„Die Blessuren, die auch die Fertigungsbetriebe der Hightech-Elektronik in den vergangenen zwei Jahren erlitt, ist nur zum Teil der derzeitigen gesamtgesellschaftlichen Lage zuzuschreiben“, ist Matthias Sester, Mitgesellschafter und Geschäftsführer der Fritsch Elektronik GmbH überzeugt, „Allokation, um nur eines der derzeit gravierendsten Mankos zu nennen, ist lediglich die Spitze des Eisbergs. Am Beispiel extremer Bauteilknappheit wird nur deutlich, wie empfindlich es EMS-Unternehmen treffen kann, wenn sie sich nicht vorausschauend und mit der Bereitschaft zur Veränderung auf die Zukunft ausrichten. Wir alle müssen lernen aus der Asche des Vergangenen herauszukommen, neue Wege zu gehen.“
EMS-Marktentwicklung: Veränderungen nicht nur Corona bedingt
Mit Dieter G. Weiss, Analyse-Experte des EMS-Marktes und Andreas Mangler, Marketingstratege und Mitglied der Geschäftsleitung der Rutronik GmbH, Distributor elektronischer Bauelemente, holte man sich bei Fritsch zum TechDay zwei Referenten ins Haus, die die Situation des Elektronikmarktes klar umrissen:
A. Nachfrage
- Die Stellung Europas auf dem Weltmarkt für Elektronik ist weiterhin rückläufig und geht auf ca. 8 Prozent zurück. Zum Vergleich: Apple und Samsung generieren jeder für sich eine Nachfrage, die der ganz Europas entspricht.
- Die Produktion von Halbleitern/Silizium, selbst die in den feinsten Strukturen mit derzeit 3 bzw. 5nm, ist nur an zwei Orten in Asien möglich.
- Keine Nachfragemacht: selbst Europas Automobilindustrie mit 3 Prozent Weltmarktanteil vermag mit den Globalplayern in den USA und Asien nicht mitzuhalten.

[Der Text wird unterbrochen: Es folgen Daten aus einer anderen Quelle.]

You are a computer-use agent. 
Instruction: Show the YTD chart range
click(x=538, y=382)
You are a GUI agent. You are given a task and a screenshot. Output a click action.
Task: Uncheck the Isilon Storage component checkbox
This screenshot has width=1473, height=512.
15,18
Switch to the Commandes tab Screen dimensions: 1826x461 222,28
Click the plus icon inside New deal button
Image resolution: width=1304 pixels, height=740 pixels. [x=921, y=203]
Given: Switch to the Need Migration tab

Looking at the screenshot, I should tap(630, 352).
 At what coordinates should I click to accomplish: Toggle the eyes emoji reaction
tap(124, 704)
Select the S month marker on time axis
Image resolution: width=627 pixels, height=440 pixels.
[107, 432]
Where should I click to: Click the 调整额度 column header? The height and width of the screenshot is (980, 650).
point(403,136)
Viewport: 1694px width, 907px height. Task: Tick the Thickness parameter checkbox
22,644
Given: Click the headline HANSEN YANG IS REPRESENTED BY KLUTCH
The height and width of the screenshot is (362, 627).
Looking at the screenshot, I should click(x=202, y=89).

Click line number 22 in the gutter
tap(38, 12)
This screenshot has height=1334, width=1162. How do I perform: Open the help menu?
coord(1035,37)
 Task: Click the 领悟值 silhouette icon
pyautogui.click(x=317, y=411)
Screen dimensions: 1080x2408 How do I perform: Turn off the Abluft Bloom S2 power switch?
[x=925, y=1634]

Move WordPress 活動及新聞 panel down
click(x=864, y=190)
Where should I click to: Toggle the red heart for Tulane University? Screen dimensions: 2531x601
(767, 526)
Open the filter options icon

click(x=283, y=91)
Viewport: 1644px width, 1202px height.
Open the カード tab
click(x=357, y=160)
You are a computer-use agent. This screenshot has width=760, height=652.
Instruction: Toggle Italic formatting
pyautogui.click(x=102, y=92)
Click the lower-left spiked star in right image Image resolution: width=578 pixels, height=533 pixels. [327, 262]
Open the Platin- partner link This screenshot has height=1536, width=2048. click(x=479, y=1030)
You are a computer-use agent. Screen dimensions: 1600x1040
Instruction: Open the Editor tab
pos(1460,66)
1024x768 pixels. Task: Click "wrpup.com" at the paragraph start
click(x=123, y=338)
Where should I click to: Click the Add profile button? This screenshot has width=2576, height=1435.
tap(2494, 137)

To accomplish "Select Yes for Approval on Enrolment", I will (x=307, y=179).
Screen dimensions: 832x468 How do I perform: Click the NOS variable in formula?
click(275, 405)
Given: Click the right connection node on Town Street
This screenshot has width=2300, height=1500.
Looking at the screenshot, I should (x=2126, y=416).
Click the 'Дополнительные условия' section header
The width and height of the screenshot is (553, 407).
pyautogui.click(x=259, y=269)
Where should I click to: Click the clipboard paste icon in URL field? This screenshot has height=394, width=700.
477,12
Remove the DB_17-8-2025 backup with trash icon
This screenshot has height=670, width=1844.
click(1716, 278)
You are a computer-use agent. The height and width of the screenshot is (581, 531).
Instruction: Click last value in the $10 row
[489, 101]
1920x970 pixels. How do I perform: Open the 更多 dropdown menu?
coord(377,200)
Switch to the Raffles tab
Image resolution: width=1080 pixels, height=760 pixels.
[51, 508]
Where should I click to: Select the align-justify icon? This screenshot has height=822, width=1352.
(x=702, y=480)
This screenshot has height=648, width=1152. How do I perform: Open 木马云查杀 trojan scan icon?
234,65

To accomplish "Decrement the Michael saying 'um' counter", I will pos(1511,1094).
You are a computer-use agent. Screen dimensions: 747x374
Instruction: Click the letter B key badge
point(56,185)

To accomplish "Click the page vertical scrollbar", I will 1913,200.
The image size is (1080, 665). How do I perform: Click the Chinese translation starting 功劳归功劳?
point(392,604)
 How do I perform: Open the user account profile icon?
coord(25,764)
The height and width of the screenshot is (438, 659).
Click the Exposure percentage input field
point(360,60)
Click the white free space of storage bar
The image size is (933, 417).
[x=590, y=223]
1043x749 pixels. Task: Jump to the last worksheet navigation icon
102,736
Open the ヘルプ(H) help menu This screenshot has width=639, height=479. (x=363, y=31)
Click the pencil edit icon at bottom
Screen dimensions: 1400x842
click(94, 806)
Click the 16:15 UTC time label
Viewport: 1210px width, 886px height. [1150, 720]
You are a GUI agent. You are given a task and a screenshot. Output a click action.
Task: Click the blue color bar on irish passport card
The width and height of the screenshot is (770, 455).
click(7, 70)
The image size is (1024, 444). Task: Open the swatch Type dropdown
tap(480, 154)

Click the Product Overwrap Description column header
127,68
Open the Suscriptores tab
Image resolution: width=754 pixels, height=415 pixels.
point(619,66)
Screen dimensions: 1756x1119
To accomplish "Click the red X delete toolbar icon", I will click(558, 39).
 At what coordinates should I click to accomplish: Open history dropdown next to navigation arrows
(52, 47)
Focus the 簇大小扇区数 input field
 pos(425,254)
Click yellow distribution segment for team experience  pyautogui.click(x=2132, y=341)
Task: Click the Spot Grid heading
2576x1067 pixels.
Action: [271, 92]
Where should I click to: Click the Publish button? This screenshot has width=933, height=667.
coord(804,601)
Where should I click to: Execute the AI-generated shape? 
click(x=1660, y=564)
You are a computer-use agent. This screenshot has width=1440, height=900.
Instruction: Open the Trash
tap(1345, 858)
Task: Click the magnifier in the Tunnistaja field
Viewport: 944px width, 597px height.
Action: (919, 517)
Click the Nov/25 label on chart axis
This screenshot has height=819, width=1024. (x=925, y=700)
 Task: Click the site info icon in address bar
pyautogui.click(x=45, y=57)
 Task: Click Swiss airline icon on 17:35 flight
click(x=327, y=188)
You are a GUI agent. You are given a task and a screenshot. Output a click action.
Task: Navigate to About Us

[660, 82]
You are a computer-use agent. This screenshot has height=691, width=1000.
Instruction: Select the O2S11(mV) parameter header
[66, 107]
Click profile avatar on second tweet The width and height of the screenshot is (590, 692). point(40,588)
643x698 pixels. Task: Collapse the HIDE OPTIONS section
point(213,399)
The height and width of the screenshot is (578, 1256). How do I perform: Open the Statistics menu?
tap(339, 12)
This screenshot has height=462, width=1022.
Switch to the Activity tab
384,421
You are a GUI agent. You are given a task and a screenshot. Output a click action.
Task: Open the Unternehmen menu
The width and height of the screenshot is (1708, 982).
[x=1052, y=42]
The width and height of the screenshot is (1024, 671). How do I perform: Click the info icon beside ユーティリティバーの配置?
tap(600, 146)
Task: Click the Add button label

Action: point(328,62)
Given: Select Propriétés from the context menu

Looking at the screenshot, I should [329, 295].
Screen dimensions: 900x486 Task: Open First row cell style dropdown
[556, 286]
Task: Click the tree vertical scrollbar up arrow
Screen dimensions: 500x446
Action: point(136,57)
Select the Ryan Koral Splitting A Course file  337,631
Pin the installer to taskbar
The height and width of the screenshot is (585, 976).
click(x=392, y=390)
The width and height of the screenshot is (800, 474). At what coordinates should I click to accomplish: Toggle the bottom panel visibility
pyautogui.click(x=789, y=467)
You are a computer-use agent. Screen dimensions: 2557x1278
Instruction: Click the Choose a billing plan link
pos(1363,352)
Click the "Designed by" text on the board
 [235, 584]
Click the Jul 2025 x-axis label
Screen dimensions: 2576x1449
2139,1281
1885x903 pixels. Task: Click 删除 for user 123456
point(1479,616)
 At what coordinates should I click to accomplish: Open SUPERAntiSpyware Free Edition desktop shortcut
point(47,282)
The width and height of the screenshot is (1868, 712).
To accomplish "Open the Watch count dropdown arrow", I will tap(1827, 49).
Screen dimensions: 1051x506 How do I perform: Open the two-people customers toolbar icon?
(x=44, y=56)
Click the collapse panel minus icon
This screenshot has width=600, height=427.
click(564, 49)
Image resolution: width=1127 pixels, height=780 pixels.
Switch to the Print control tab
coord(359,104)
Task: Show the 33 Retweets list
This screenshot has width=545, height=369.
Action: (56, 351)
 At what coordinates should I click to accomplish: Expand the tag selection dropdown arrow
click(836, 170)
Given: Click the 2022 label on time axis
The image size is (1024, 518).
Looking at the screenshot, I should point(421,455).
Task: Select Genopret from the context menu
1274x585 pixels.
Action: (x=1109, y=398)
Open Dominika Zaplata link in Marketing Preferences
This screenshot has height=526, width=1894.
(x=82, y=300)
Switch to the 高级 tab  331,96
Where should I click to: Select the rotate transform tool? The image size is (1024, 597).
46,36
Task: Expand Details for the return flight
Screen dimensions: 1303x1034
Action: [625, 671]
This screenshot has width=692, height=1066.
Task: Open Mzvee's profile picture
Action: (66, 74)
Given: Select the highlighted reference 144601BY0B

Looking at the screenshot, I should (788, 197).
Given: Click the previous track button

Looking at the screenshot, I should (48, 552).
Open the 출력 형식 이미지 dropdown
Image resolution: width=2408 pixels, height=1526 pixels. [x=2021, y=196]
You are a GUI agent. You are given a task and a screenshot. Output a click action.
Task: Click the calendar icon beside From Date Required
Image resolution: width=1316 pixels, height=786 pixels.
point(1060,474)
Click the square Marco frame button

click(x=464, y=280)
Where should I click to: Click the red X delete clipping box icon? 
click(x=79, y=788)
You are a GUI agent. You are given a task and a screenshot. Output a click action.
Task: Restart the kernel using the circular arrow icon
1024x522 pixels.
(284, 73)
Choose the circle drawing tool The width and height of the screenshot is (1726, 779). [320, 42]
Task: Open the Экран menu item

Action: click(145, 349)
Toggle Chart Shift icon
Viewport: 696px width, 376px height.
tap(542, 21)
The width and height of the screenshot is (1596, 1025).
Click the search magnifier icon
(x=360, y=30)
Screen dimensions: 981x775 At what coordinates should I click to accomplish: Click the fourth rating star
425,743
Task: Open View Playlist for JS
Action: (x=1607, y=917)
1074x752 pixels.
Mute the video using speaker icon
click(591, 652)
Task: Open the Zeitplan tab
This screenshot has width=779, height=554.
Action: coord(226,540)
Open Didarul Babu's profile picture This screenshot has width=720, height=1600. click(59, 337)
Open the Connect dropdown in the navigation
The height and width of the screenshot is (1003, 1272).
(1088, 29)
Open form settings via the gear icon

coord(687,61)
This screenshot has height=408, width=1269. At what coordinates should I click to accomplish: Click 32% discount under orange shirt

- Die EMS-Lagerdauer befindet sich seit 2006 in kontinuierlichem Anstieg auf gefährlich hohem Niveau; Folge: hohe Kapitalbindung, Druck auf die Liquidität
- Der Mangel an Produktionskapazitäten führt zur präferierten Bedienung des asiatischen und nordamerikanischen Marktes
- Extrem hohe Lieferzeiten für Halbleiter, Steckerverbindungen und Komponenten erreichten in 2021 ein Allzeithoch – je nach Bauteilgruppe von durchschnittlich 4 bis 8 Wochen auf 12 bis 52 Wochen, Tendenz: anhaltend
- Rostoffverknappung und Anstieg der Rohstoffpreise verschärfen die geringe Verfügbarkeit
- Kleinere EMS-Betriebe hatten gegenüber den größeren 2020 eher größere Umsatzrückgänge zu verkraften
- Umsatzentwicklung: Die Entwicklung zeigt ein trügerisches Bild. Der im Vergleich zu den letzten beiden Vorjahren höhere Umsatz beruht in weiten Teilen auf die teilweise Weitergabe höherer Materialkosten, zu Lasten der eigenen Marge, des eigenen Gewinns.
- Der Materialanteil an der Bilanzsumme ist deutlich gestiegen. Insbesondere bei den kleineren EMS-Unternehmen nimmt der Anteil deutlich zu, sehr zu Lasten der Liquidität und der Reservebildung.
„Neue Strategien sind gefragt, die den Schulterschluss in den eigenen Reihen bedürfen, gerade unter den mittelständischen EMS-Dienstleitern“, resümiert Fritsch-Geschäftsführer Sester und schließt mit dem Hinweis, dass zudem jedes Unternehmen gefordert sei, mit ausgeprägten Leistungsmerkmalen eine eigene Position im Markt zu finden.